Ce sous-secteur rassemble toutes les administrations publiques dont la compétence s’étend seulement sur une subdivision locale du territoire économique, à l’exception des administrations de sécurité sociale des administrations locales. Font partie du sous-secteur S.1313 les institutions sans but lucratif qui sont contrôlées par les administrations locales et dont la compétence est limitée au territoire économique du ressort de celles-ci.

Selon l’inventaire PDE consolidé des sources et méthodes de la France, les administrations publiques locales (APUL) comprennent les collectivités locales et les organismes divers d’administration locale (ODAL).

Les collectivités locales regroupent des collectivités territoriales à compétence générale : communes, départements et régions (budgets principaux et budgets annexes) ; des syndicats intercommunaux, communautés urbaines, communautés d’agglomération et communautés de communes. L’existence de ces organismes traduit soit l’élargissement à plusieurs communes de l’assiette financière nécessaire aux travaux d’équipement (syndicats intercommunaux d’aménagement de zones industrielles), soit l’exploitation sous tutelle de certains services publics (régies de transport). Les opérations de ces organismes sont en général en étroite relation avec celles des communes et des départements.

Les organismes divers d’administration locale (ODAL) regroupent des unités institutionnelles dont le degré d’indépendance par rapport aux collectivités locales est variable : unités non marchandes émanant directement des communes et départements : centres communaux d’action sociale, caisses des écoles, services départementaux d’incendie et de secours, etc. ; unités chargées de l’aménagement du territoire, émanant souvent de l’Etat mais dont le financement est local : sociétés d’aménagement foncier et d’établissement rural, établissements publics d’aménagement des villes nouvelles, etc. ; organismes consulaires : chambres de commerce et d’industrie, chambres de métiers, chambres d’agriculture ; associations culturelles financées par les collectivités locales (théâtres communaux, maisons de la culture etc.) ; lycées et collèges (établissements publics) sont depuis 1986 des établissements publics locaux d’enseignement (EPLE), financés par les régions et les départements (hors rémunération des fonctionnaires).

La création par l’article 11 de la loi de programmation des finances publiques (LPFP) pour la période 2014-2019 d’un objectif d’évolution de la dépense publique locale (ODEDEL), fixant de manière indicative un taux d’évolution de la dépense locale en valeur, permet de renforcer la transparence et la confiance entre les collectivités territoriales et l’État en formalisant un engagement partagé sur le rythme d’évolution des dépenses des collectivités.  Sa déclinaison par niveau de collectivités, effectuée à l’occasion du projet de loi de finances pour 2016, permet de renforcer son caractère incitatif en fournissant à chaque niveau de collectivités un objectif pertinent, prenant en compte sa situation particulière.
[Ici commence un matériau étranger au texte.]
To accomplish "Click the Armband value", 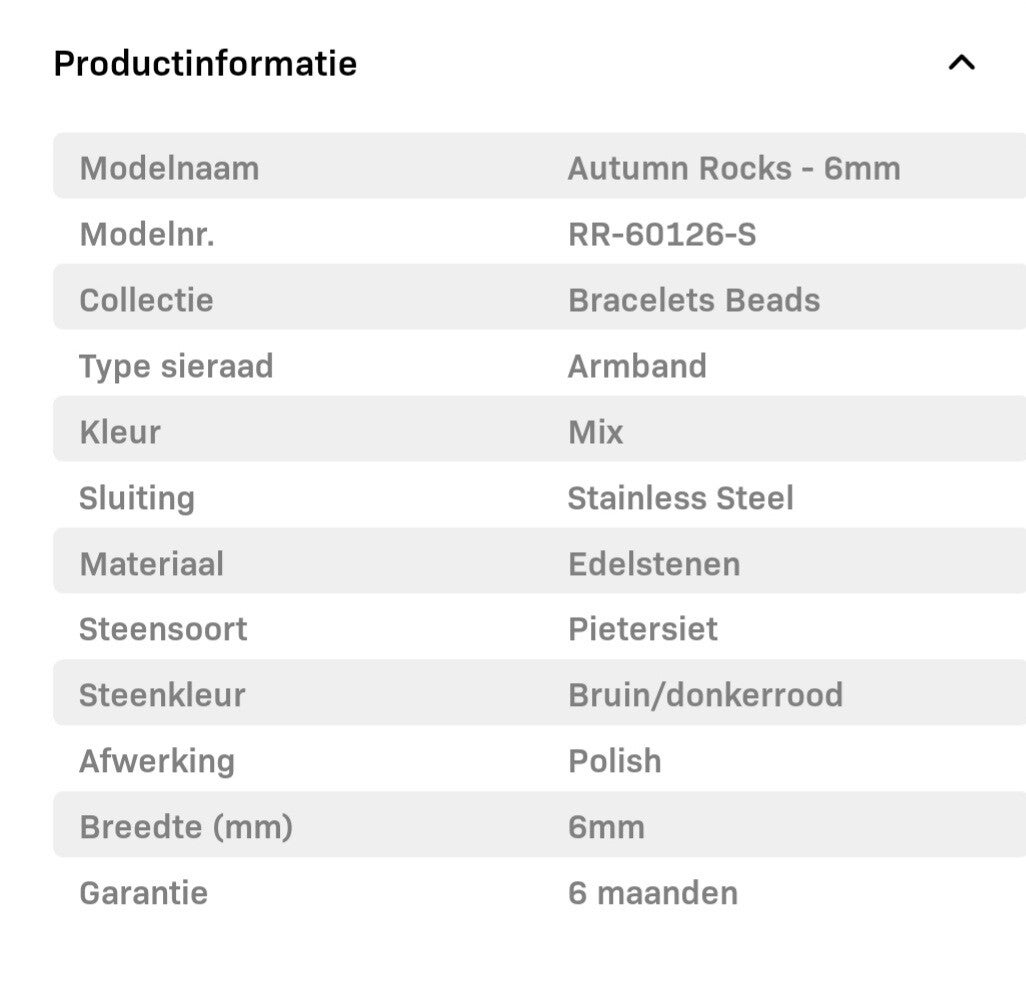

L’ODEDEL est déterminé après consultation du comité des finances locales et fait ensuite l’objet d’un suivi, au cours de l’exercice, en lien avec ce comité.

Une loi organique pourrait organiser la maîtrise des dépenses publiques locales aux termes de de la loi de programmation, fin 2019. Les chambres régionales et territoriales des comptes pourraient alors se voir confier la responsabilité de réaliser un rapport annuel sur l’atteinte de l’objectif pertinent de l’ODEDEL – ou de son équivalent organique – dans le ressort de la chambre (analyse statistique illustrée de monographies tirées de contrôles organiques de la gestion d’administrations publiques locales).

 

  • Administrations de sécurité sociale (S.1314) :

Le sous-secteur des administrations de sécurité sociale (S.1314) réunit les unités institutionnelles centrales, fédérées et locales dont l’activité principale consiste à fournir des prestations sociales et qui répondent aux deux critères suivants: a) certains groupes de la population sont tenus de participer au régime ou de verser des cotisations en vertu des dispositions légales ou réglementaires; b) indépendamment du rôle qu’elles remplissent en tant qu’organismes de tutelle ou en tant qu’employeurs, les administrations publiques sont responsables de la gestion de ces unités pour ce qui concerne la fixation ou l’approbation des cotisations et des prestations. Il convient de noter qu’il n’existe habituellement aucun lien direct entre le montant des cotisations versées par un individu et les risques auxquels il est exposé.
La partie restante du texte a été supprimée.